Sırıtarak suratıma baktığında göz devirdim. "İyide gören gördü, ben bir şey yapmadım ki." diyip dudaklarını aşağı sarkıttı, nah bir şey yapmadın. "Ama hep senin yanında bana bir şeyler oluyor nedense?" diyip tek kaşımı kaldırdım. "Teşekkür edeceğine birde azarlıyorsun." diyip göz devirdi bong cha denen süs bebeği.

O makyaj yüzünde ağırlık yapmıyor mu acaba? "Sen de ilgilenmesene kookie, şımarığın teki işte." diyip jungkook'a ithafen konuştuğunda gözlerimi kapayıp kafamı arkaya attım. Sakinleş, evet. Sadece sakin ol.

"Bong cha, haneul sinirlendirmeni önermem." diye fısıldadı taehyung. Haklıydı, kalkıp sinirimi onun saçını yolmakla çıkartabilirdim. Ve çok da güzel olurdu. "Çok haklı, eğer sinirlenirsem aklına gelmeyecek şeyler yapabilirim." diyip dik dik karşımdaki kıza baktım.

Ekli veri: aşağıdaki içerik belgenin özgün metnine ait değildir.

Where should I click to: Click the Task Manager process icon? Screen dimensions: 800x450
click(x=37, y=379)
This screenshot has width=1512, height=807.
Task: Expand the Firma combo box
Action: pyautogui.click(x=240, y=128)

Cidden nasıl duruşu bile gıcık olabilir? Gerizekalı.

"Getirdim. Al bakalım." diyip kutuyu jungkook'a uzattığında göz devirdim. "Ben yapabilirim jin." diyip göz devirdim. "Eh, madem ben sebep oldum, benim tamir etmem lazım." diyince kaşlarımı çatıp anlamazca suratına baktım. "Ne tamir ediyorsun acaba? Televizyon falan mı?" dediğimde güldü. "Televizyon bile senin kadar çok konuşmuyor." diye mırıldandığında kaşlarımı çatıp sağlam ayağımla ayağına vurup derin bir nefes verdim. Oh olsun sana.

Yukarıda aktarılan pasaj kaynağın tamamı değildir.